E ogni giorno noi facciamo lo stesso: usiamo parole e creiamo mondi. Spesso però, le parole che usiamo, le usiamo superficialmente, conoscendone e riconoscendone solo alcuni aspetti.

Della coerenza, per esempio, io riconoscevo unicamente il lato congruo. Coerente era dunque solo ciò che concordava con il valore, non ciò che poteva metterlo in crisi o falsificarlo.

Le mie guerre di trincea con Inclementina mi hanno insegnato che la coerenza è, più che un valore di per sé, una funzione di valore.

La funzione che ci tiene uniti (che non vuol dire prigionieri o dipendenti) ai nostri valori seguendo principi d’azione dinamica, permettendoci di rimette in discussione scelte e obiettivi, prendendo la forma della nostra vita qui e ora.

Il riposo dell’eroe

Si avvicinano le vacanze e io le aspetto con trepidazione e gioia.

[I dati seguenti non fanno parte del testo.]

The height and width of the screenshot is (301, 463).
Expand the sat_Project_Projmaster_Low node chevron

Sono più che certa che ci saranno giorni in cui Inclementina si piazzerà tra me e il mare, e guarderà con aria di disapprovazione la Settimana Enigmistica che sostituirò ai manuali e ai saggi che ancora adesso occupano più di metà della mia scrivania.

Vado in vacanza, e non perché devo staccare, o perché altrimenti chissà che fine faccio. Ci vado perché ne ho voglia. E spero che tu sia colta, o colto, dallo stesso entusiasmo per ciò che sceglierai di fare nei prossimi mesi.